Ser espiritual es percibir el mundo desde una heredad imaginaria, con la sensación de ser uno un náufrago con anhelo de infinito, para tratar de asirse a la madera que llega con la deriva del destino o a una sonata que baja de las estrellas.
Si la misión fuera sólo soñar, y luego pensar, el afán de vivir se nutriría de un sustento de auroras mágicas, dedicadas a limpiar el tiempo, como los arqueólogos cuando frotan antiguedades con sus brochitas delicadas.

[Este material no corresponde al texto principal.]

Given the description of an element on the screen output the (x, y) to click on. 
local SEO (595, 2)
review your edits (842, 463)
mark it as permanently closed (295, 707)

El inconveniente de la espiritualidad es que se confunde con asuntos religiosos, santidad y tantas cosas distintas a su verdadera magnitud de ser un profundo, e íntimo, asomo de la eternidad a los sentimientos humanos.
Su verdadera razón es ser intermediaria entre el bien supremo y el don de la inteligencia que intenta explicar -sin lograrlo- toda la bondad otorgada a una especie natural con límites mortales, demasiado estrechos.
Pero, aún así, somos arcilla en las manos del tiempo, una huella que se va marcando con las señales de cualquier añejo faro circular, que se reúne con el mar, en los crepúsculos, a contarse cosas pendientes.
Son relatos renovados con la música del viento, con el eco de la sabiduría que nos concede el pasado, con una nostalgia disimulada que procura entrometerse en las honduras universales, para coronarse de laureles y recuerdos bonitos.
Espiritualidad es soñarse uno mismo, rememorar la luz que era fuego y no pensaba ser ceniza, o el canto de un pájaro peregrino reposando en sus trinos ilusos, simulando ser un viejo (niño) ingenuo y solitario que, aún, no había profanado sus edades.